What you need to do: From the records below, pull each line that has "click".

Source information:
=== Begin Enclosure ===

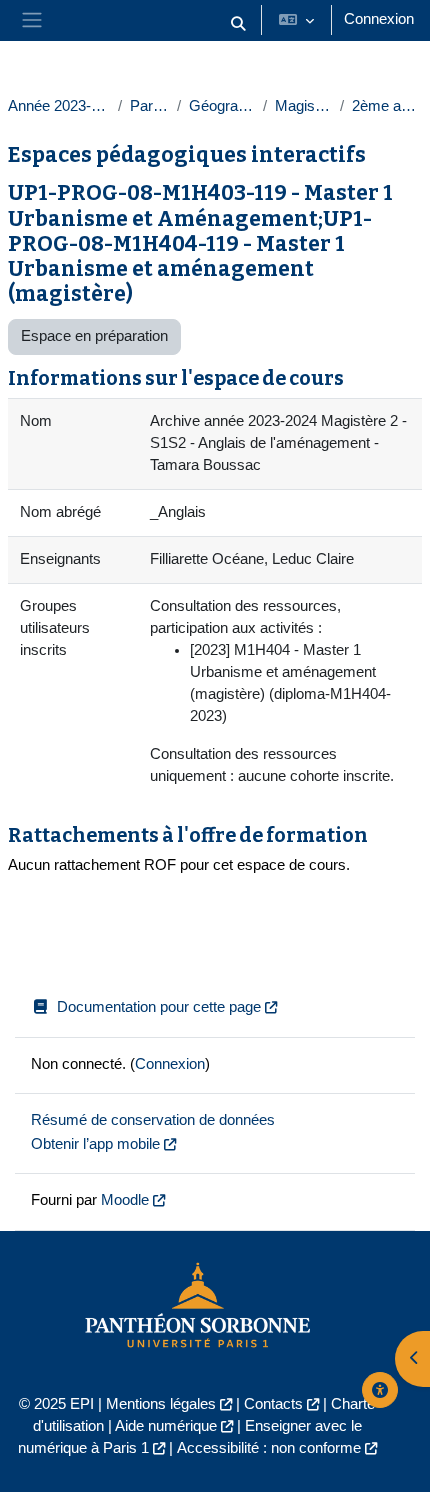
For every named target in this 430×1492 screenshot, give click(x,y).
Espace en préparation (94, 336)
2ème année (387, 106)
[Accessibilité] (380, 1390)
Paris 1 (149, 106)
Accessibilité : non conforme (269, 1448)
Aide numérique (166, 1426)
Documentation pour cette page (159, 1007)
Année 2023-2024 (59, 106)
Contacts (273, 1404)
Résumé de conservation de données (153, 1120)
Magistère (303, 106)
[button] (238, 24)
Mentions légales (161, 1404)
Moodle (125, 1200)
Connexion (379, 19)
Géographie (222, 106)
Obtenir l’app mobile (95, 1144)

=== End Enclosure ===
=== Begin Enclosure ===

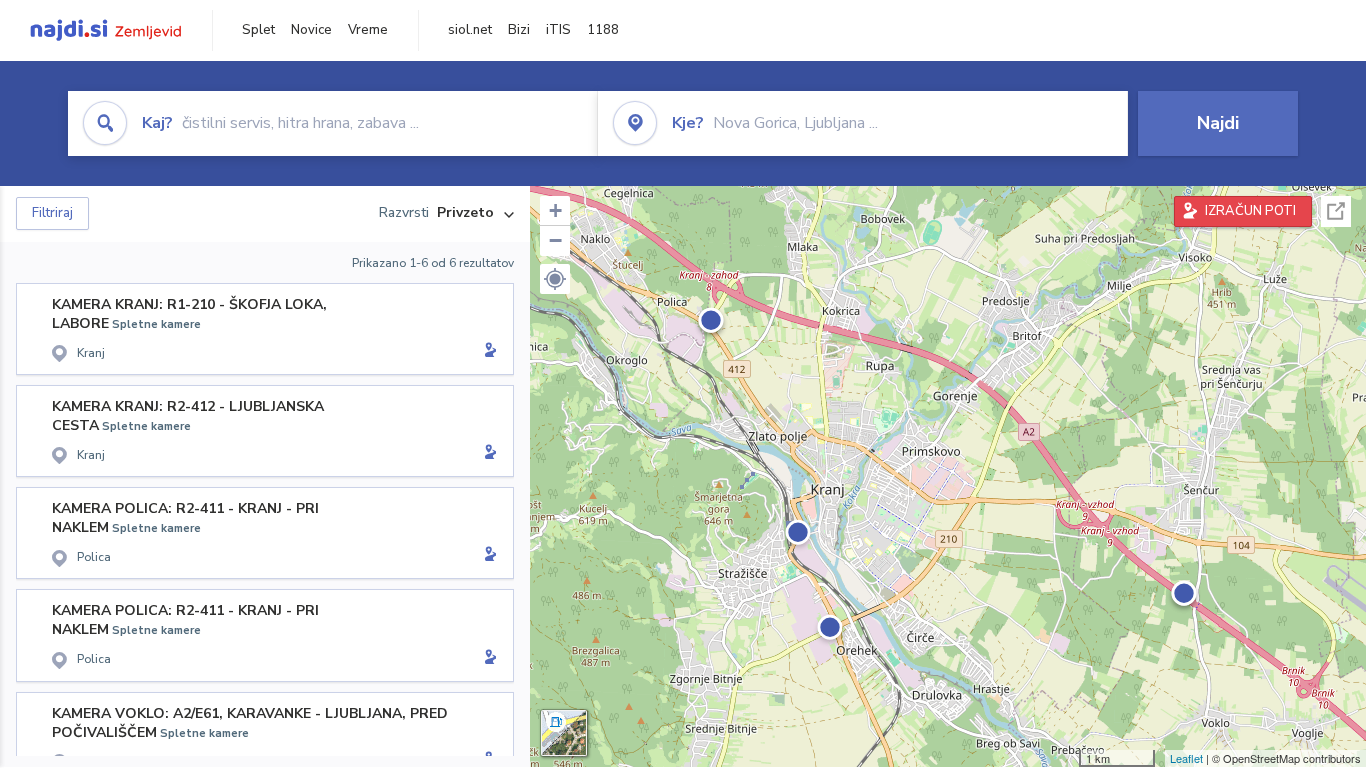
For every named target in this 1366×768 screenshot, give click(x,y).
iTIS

=== End Enclosure ===

Answer for this exercise:
For every named target in this 430×1492 screenshot, give click(x,y).
For every named target in this 1366×768 screenshot, give click(x,y).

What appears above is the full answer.